Cuando el progresismo se vuelve establishment
Opinión / Carlos Verucchi / En Línea Noticias
Hubo un tiempo en el que leer el diario español El País significaba, para buena parte del mundo hispanohablante, entrar en contacto con una tradición democrática, moderna y culturalmente sofisticada. Nacido en los años posteriores a la muerte de Franco, el diario ocupó un lugar importante en la consolidación de la transición democrática y en la construcción de una sensibilidad progresista ligada a las libertades civiles, la cultura y la apertura europea.
El País representaba una cierta idea de progreso: racional, ilustrado, cosmopolita. Frente a las derechas autoritarias del franquismo, encarnaba una modernidad democrática y liberal que, en aquel contexto histórico, resultaba claramente emancipadora.

Pero el problema de muchas instituciones progresistas es que, con el tiempo, dejan de discutir el orden existente y pasan a administrarlo. Y algo de eso ocurrió con El País.
Lo que alguna vez fue percibido como una voz crítica terminó convirtiéndose, progresivamente, en una voz del consenso dominante. Ya no el periódico que cuestiona el poder, sino el que expresa la mirada del establishment político, financiero y cultural europeo.

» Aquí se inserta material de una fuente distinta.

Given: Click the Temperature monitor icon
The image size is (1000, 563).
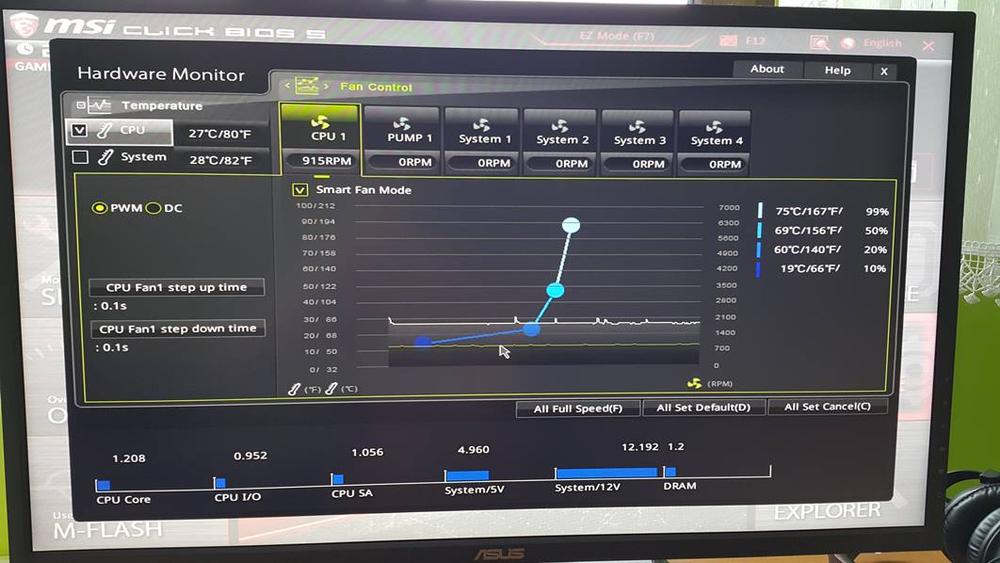Looking at the screenshot, I should [x=98, y=105].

El cambio no fue brusco. Fue gradual. Y, precisamente por eso, más difícil de percibir.
A medida que avanzó la globalización y se consolidó el paradigma neoliberal posterior a los años ochenta, el diario fue alineándose cada vez más con una visión del mundo basada en ciertos consensos considerados incuestionables: europeísmo, liberalismo económico moderado, institucionalismo, confianza en los mercados globales y desconfianza hacia cualquier experiencia política que desbordara esos límites.

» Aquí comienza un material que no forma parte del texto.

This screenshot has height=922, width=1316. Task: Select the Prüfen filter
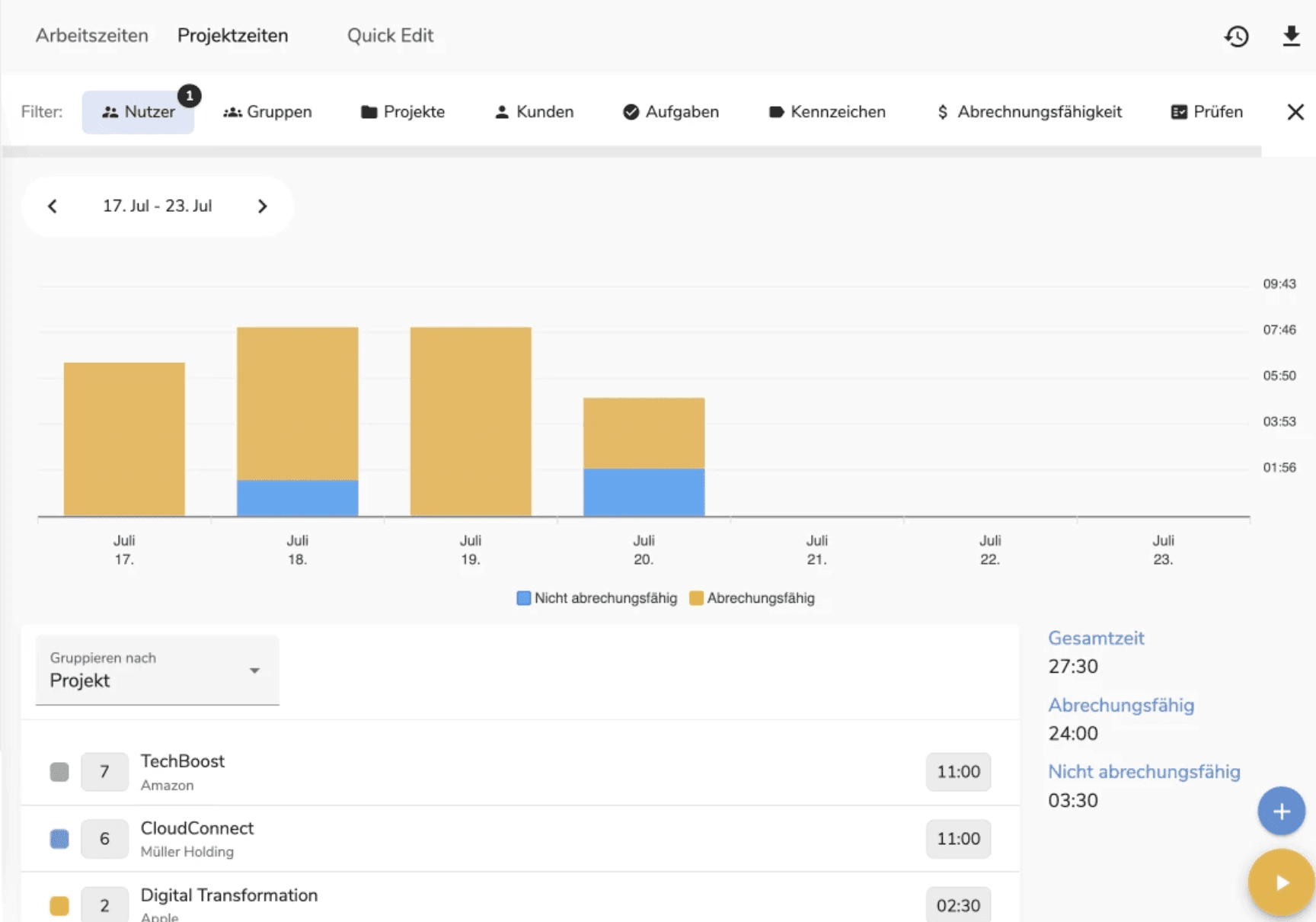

Ese desplazamiento se volvió especialmente visible frente a los procesos latinoamericanos de comienzos del siglo XXI.
Mientras buena parte de América Latina atravesaba gobiernos que —con todos sus límites y contradicciones— cuestionaban el orden económico heredado del neoliberalismo, El País adoptó una posición sistemáticamente crítica hacia esos procesos. Chávez, Evo Morales, el kirchnerismo, incluso fenómenos más moderados de redistribución o recuperación del rol estatal, fueron leídos muchas veces desde una lógica donde cualquier desviación respecto del consenso liberal aparecía asociada al populismo, la irracionalidad o el riesgo institucional.
No se trataba solamente de una posición editorial. Había algo más profundo: una defensa del orden global tal como estaba configurado.
El establishment contemporáneo ya no necesita parecer conservador en el sentido clásico. Puede defender derechos civiles, diversidad cultural y cierta sensibilidad progresista mientras sostiene, al mismo tiempo, un modelo económico profundamente desigual y una arquitectura internacional cada vez más concentrada.
Ese es, probablemente, el lugar que hoy ocupa El País.
No el de una derecha tradicional, nacionalista o reaccionaria, sino el de una elite global liberal que se piensa a sí misma como racional, moderada y democrática, y que mira con desconfianza cualquier proyecto que cuestione seriamente la estructura económica y política dominante.
Por eso muchas veces resulta insuficiente describir al diario simplemente como “de centroizquierda”. Esa categoría pertenece a otro momento histórico. Hoy El País parece funcionar más como portavoz de una sensibilidad globalizada que ya no discute el sistema, sino la mejor manera de gestionarlo.
Y eso tiene consecuencias. Porque cuando un medio que durante décadas se presentó como progresista deja de interrogar las bases materiales del poder y pasa a custodiar ciertos consensos internacionales, algo cambia en su función cultural. El progresismo deja de ser una fuerza crítica y se convierte en administración ilustrada del orden existente.
Tal vez por eso genera hoy un rechazo tan fuerte en ciertos sectores de izquierda. No porque se haya vuelto conservador en términos morales o culturales, sino porque terminó encarnando una forma sofisticada de adaptación al poder global.
En ese sentido, El País expresa bastante bien una paradoja de nuestra época, la de un progresismo que sigue hablando en nombre de la democracia, la cultura y los derechos, pero que muchas veces parece incapaz —o poco dispuesto— a cuestionar las estructuras económicas y geopolíticas que producen desigualdad, concentración y exclusión.
Y cuando eso ocurre, el progresismo deja de ser oposición. Empieza a convertirse en establishment.